Rev. bras. psicanál v.41 n.1 São Paulo mar. 2007

 

TERCEIRA TÓPICA?

 

Notas sobre o relatório Brusset

 

Notas sobre el relatorio Brusset

 

Notes on Brusset’s report

 

 

Ana Maria Brias Silveira*

Sociedade Brasileira de Psicanálise de São Paulo

Endereço para correspondência

 

 


RESUMO

No relatório para o 66º Congresso de Psicanalistas de Língua Francesa, Bernard Brusset propõe que o estudo da metapsicologia dos vínculos e dos limites do self, tomando como ponto de partida a metapsicologia freudiana enriquecida pela contribuição de autores como Bion, Winnicott e A. Green, poderia levar à formulação de uma terceira tópica. Seria uma “tópica primitiva”, anterior às outras duas, que permitiria examinar melhor os casos de patologias não-neuróticas, caracterizados pela fragilidade do envelope narcísico, bem como avaliar esse trabalho na situação de análise, área de jogo, metaforização e apropriação de sentido entre os dois parceiros: analista e analisando.

Palavras-chave: Aparelho psíquico; Pulsão; Relação de objeto; Vínculos; tópica.


RESUMEN

En su relatorio para el 66o. Congreso de Psicoanalistas de Lengua Francesa, Bernard Brusset propone que el estudio de la metapsicología de los vínculos y de los límites del self, tomando como punto de partida la metapsicología freudiana enriquecida por la contribución de autores como Bion, Winnicott e A. Green, podría llevar a la formulación de una tercera tópica. Esta seria una “tópica primitiva”, anterior a las otras dos, que permitiría inclusive examinar mejor los casos de patologías no-neuróticas, caracterizadas por la fragilidad del envoltorio narcísico, bien como el trabajo con los mismos en la situación de análisis, área de juego, metaforización y apropiación de sentido dentro del par: analista y analizando.

Palabras clave: Aparato psíquico; Pulsión; Relación de objet; Vínculos; Tópica.


ABSTRACT

Bernard Brusset, in his report at the 66th French Language Psychoanalysts’ Conference, proposed that the study of metapsychology of bonding and of limits of the self, taking as a starting point the Freudian metapsychology enriched with the contribution of authors such as Bion, Winnicott and A. Green, could lead to the creation of a third topic. Th is would be a “primitive topic”, prior to the two others, which would also allow for a more thorough examination of non-neurotic pathology cases, characterized by the fragility of the narcissistic envelope, as well as the work with these in the analytical situation - play area, metaphorization and sense ownership between both partners: analyst and analysand.

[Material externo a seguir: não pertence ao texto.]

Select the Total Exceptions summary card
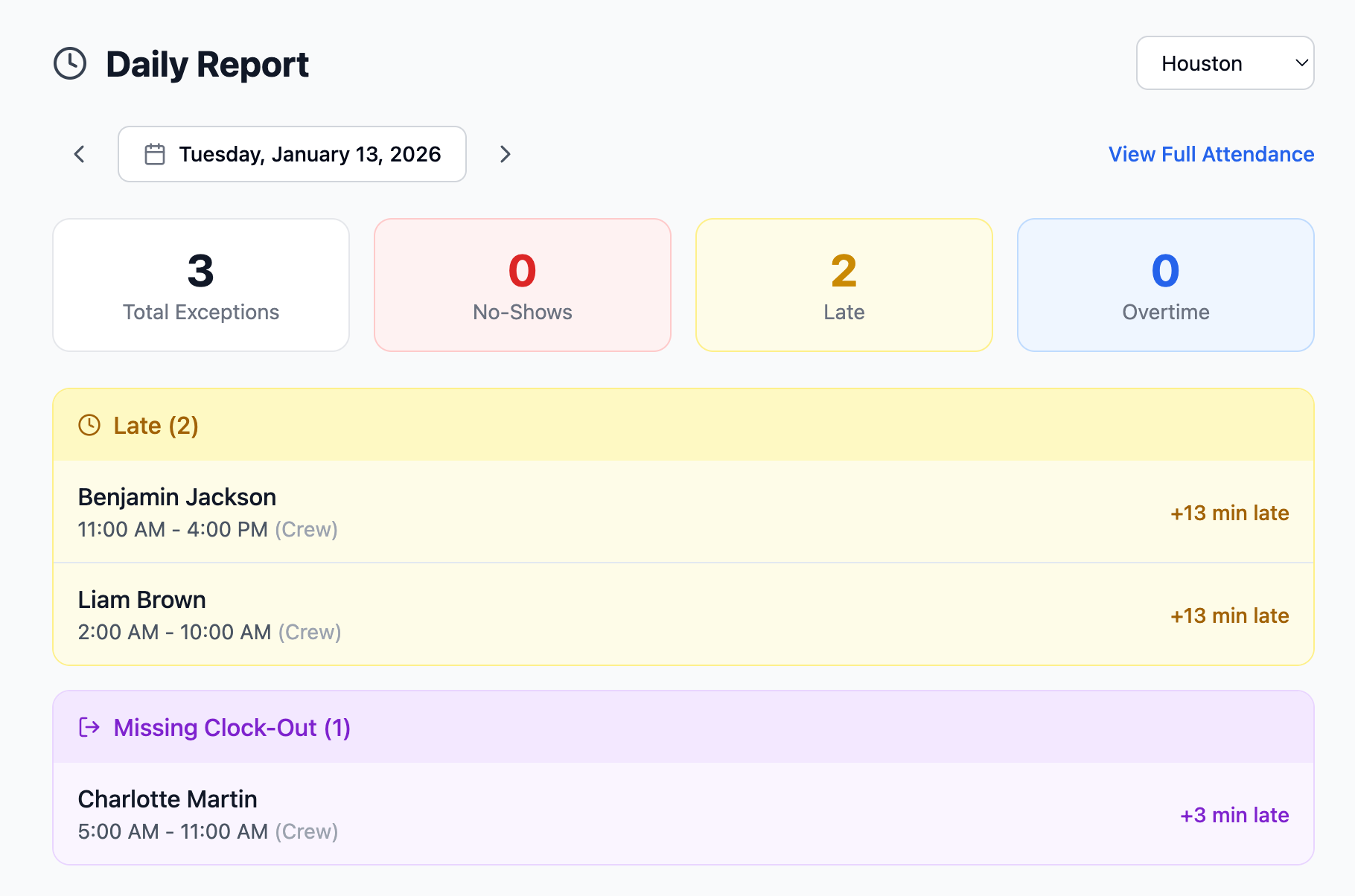 click(201, 285)
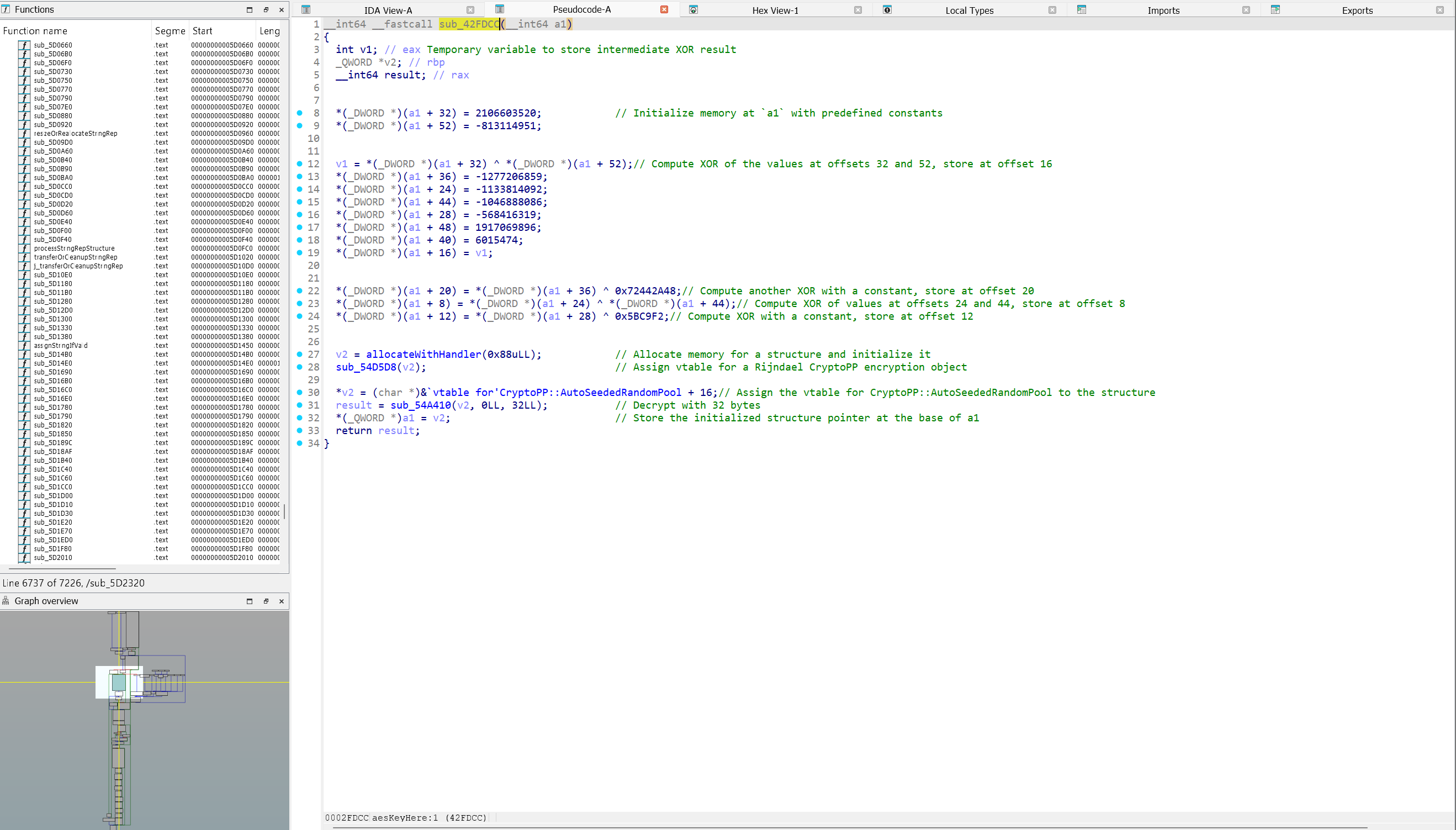Image resolution: width=1456 pixels, height=830 pixels.
Task: Switch to the Hex View-1 tab
Action: point(775,10)
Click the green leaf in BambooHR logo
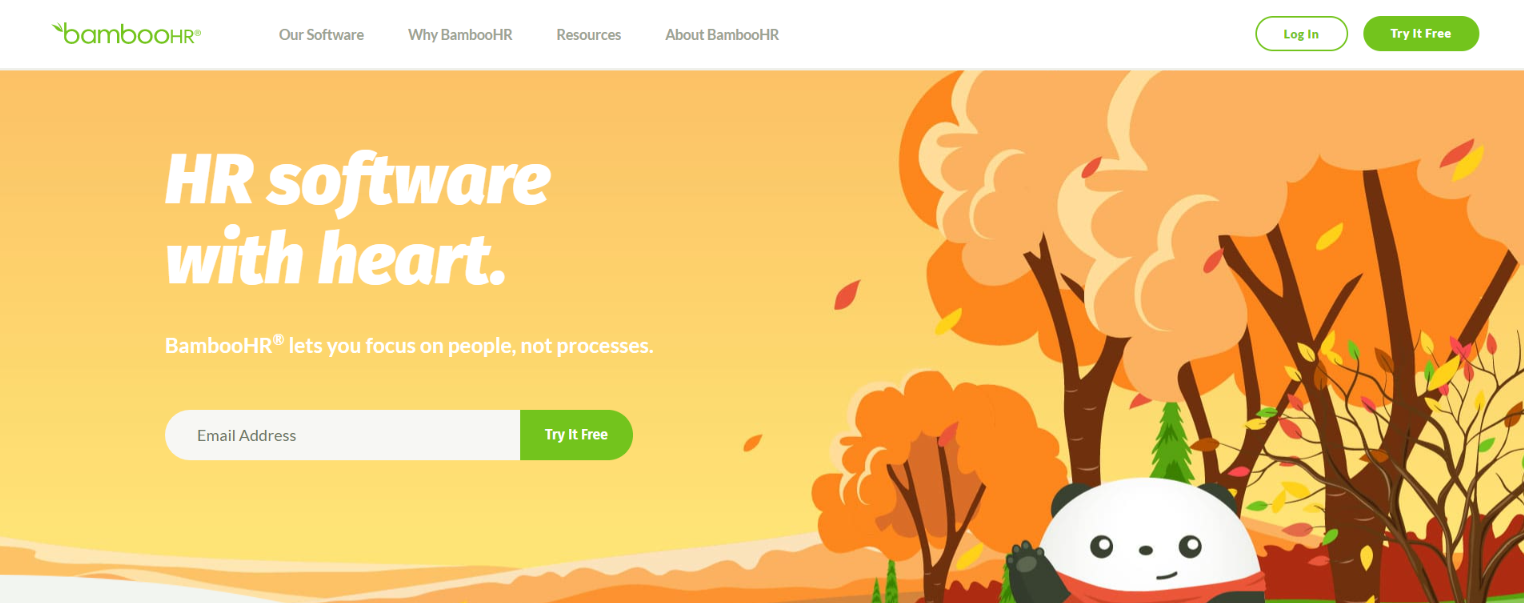Viewport: 1524px width, 603px height. click(x=58, y=28)
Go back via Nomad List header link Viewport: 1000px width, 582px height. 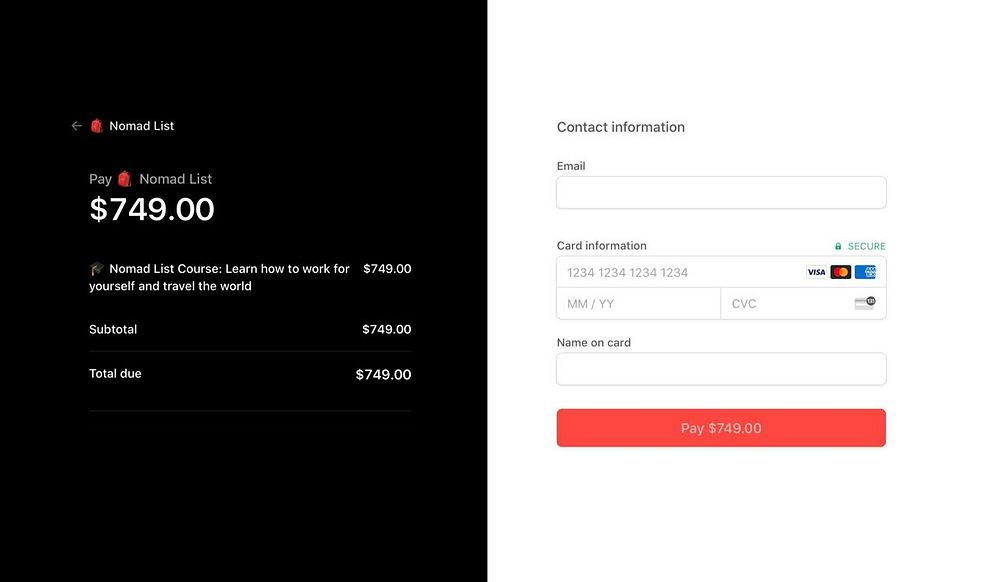point(141,126)
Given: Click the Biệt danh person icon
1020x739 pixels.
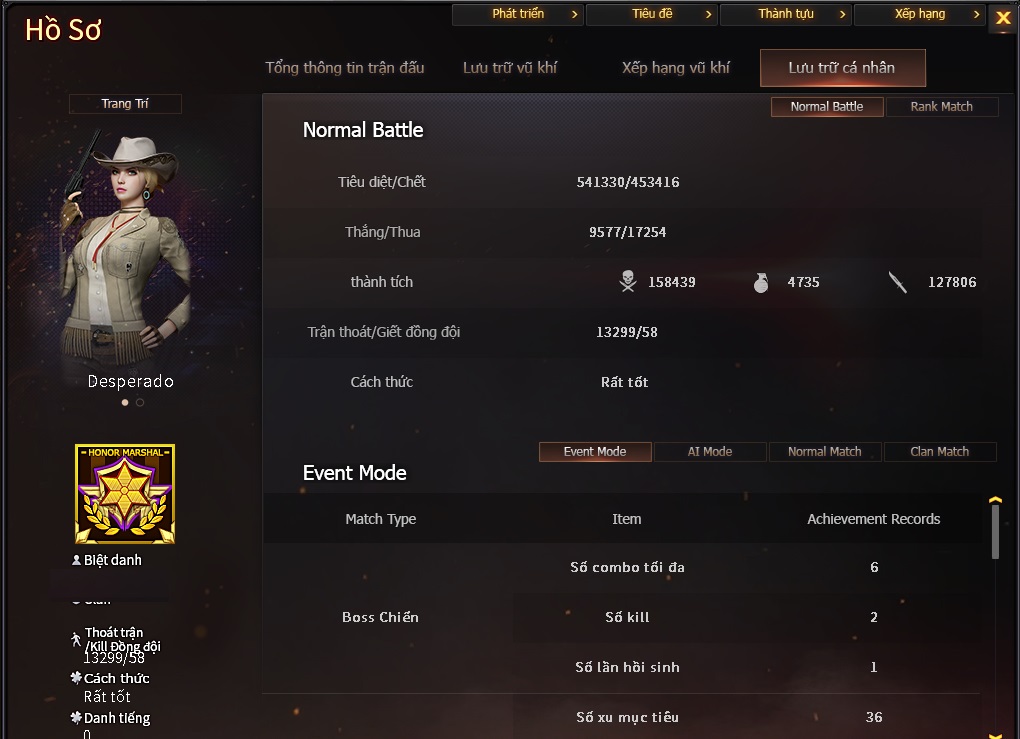Looking at the screenshot, I should (76, 559).
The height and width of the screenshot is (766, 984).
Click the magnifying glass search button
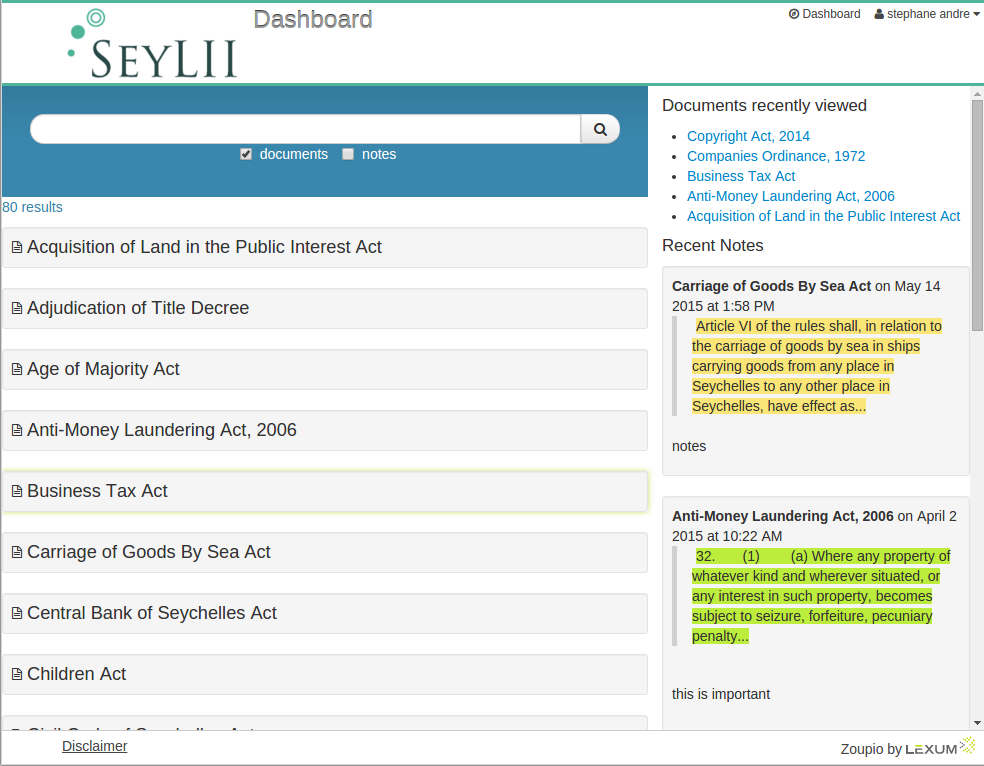600,129
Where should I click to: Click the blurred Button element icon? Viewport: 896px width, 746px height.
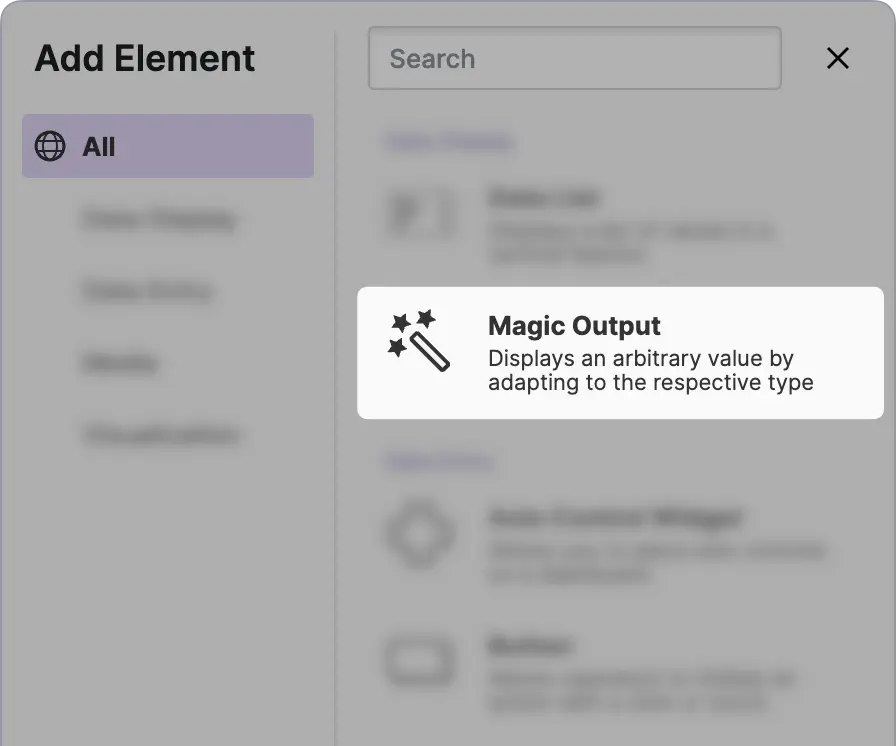pos(421,662)
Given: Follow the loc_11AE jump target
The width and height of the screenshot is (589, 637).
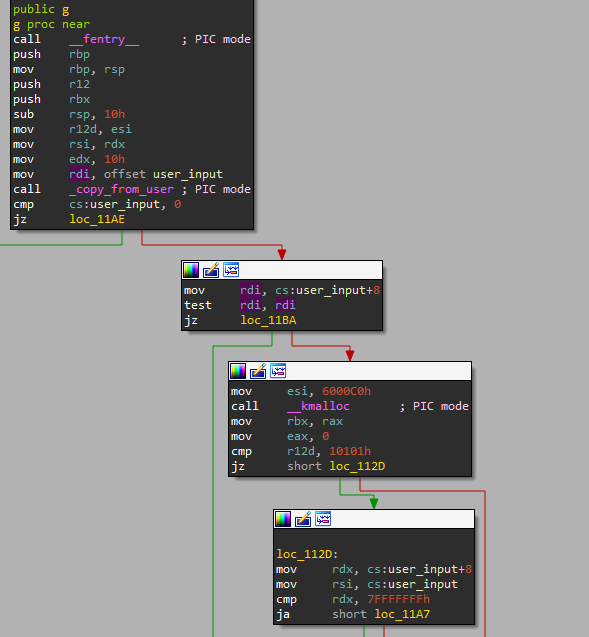Looking at the screenshot, I should click(x=97, y=219).
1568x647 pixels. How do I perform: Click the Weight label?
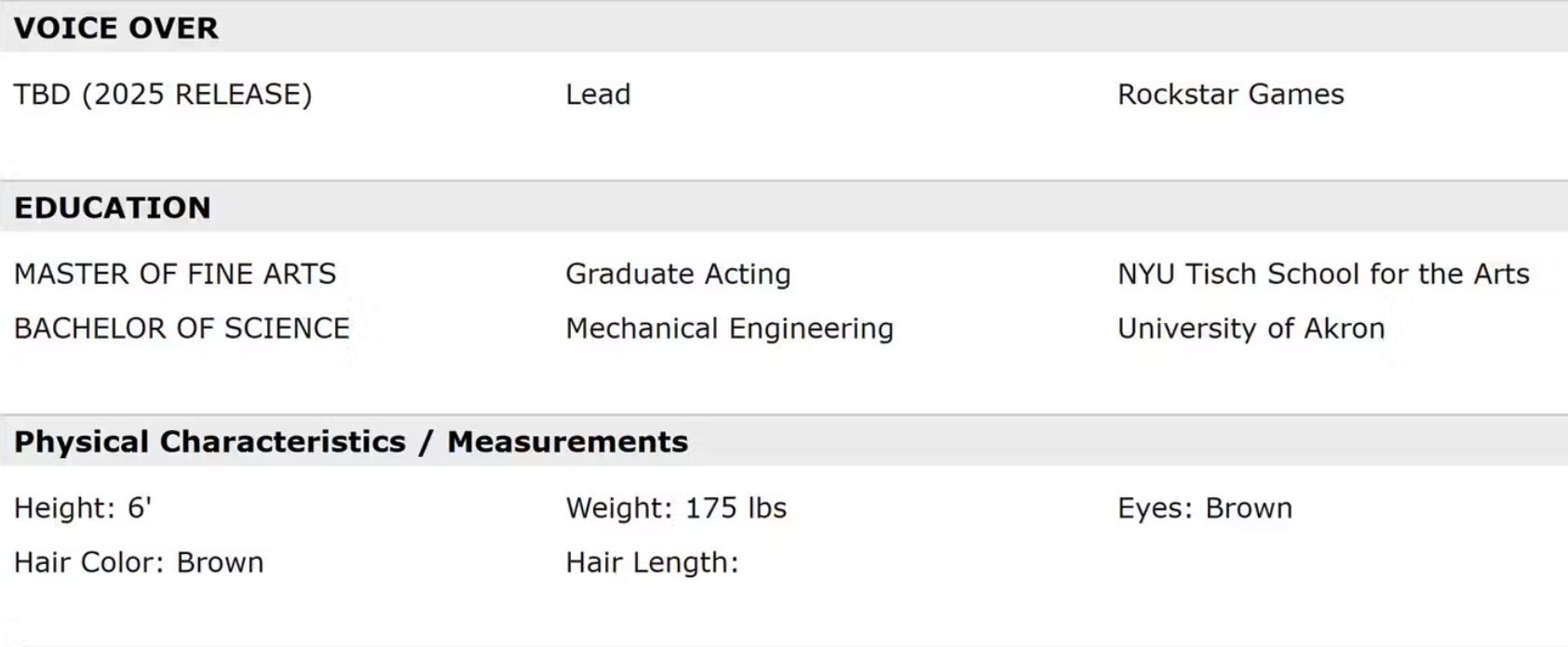[618, 507]
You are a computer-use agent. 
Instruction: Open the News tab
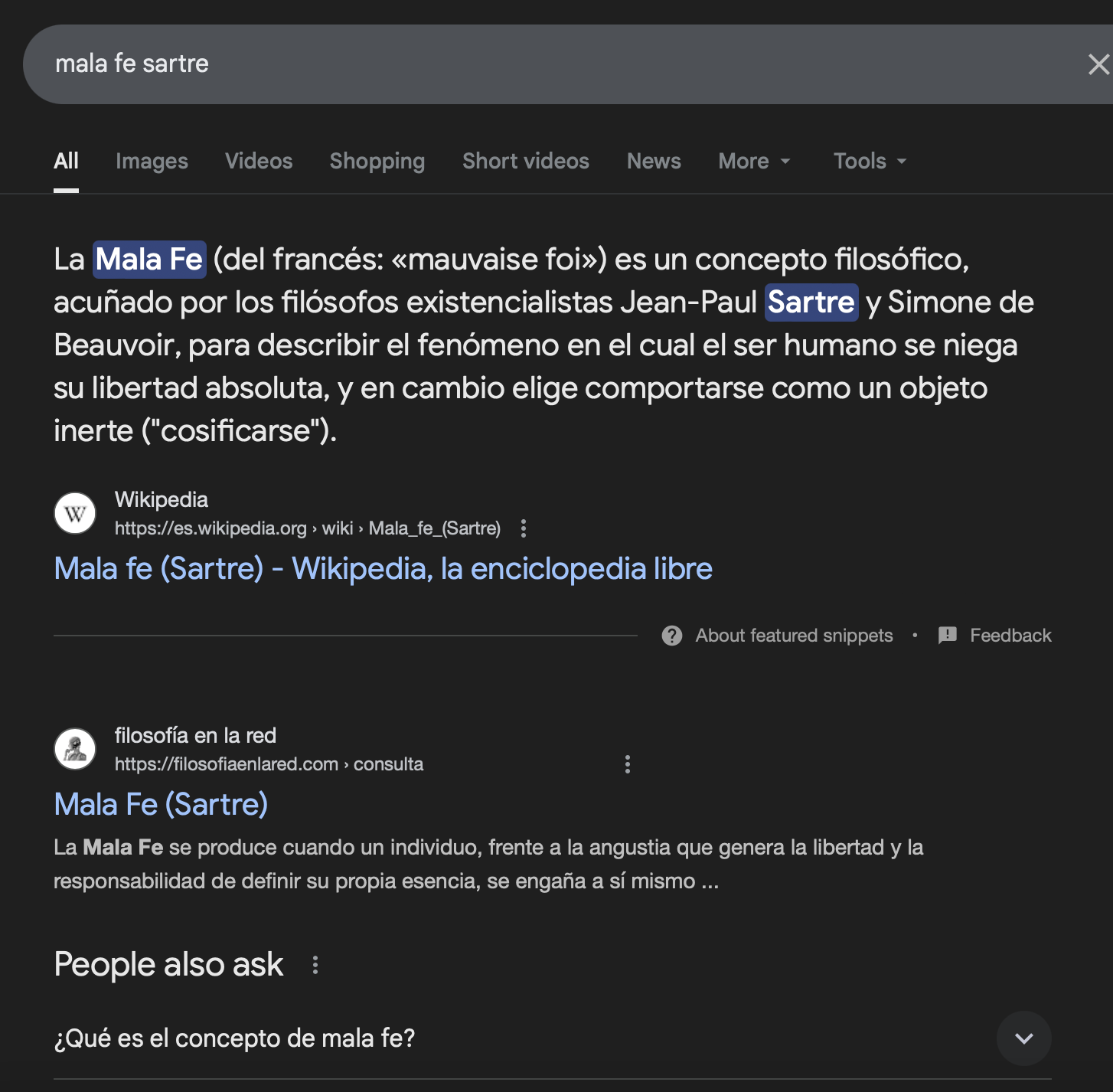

Keywords: Psychic apparatus; Drive; Object relation; Bonds; Topic.


 

 

Com o intuito de dar conta da diversidade do funcionamento mental, já há algum tempo diversos autores vêm propondo uma terceira tópica.

No relatório “Metapsicologia e ‘terceira tópica’?”, em cujo título devemos notar uma interrogação, Bernard Brusset se propõe a construir um quadro com coerência própria, a partir do qual faria sentido a idéia de uma nova tópica. Tomando como ponto de partida a mobilidade e a complexidade que encontramos em nosso fazer clínico atual, Brusset se detém a examinar as questões enunciadas pela noção de relação de objeto em suas interações com o modelo da pulsão, buscando assim construir a fundamentação para uma teoria das organizações não-neuróticas. A terceira tópica proposta seria então um aspecto abrangente da metapsicologia dos vínculos e dos limites do self, ao deter-se no estudo do espaço entre gerado no encontro do self com seus objetos. Ao falar em limites do self, a referência não é apenas espacial, na verdade o essencial é o que se refere aos processos de transformação e simbolização que ocorrem nesse espaço.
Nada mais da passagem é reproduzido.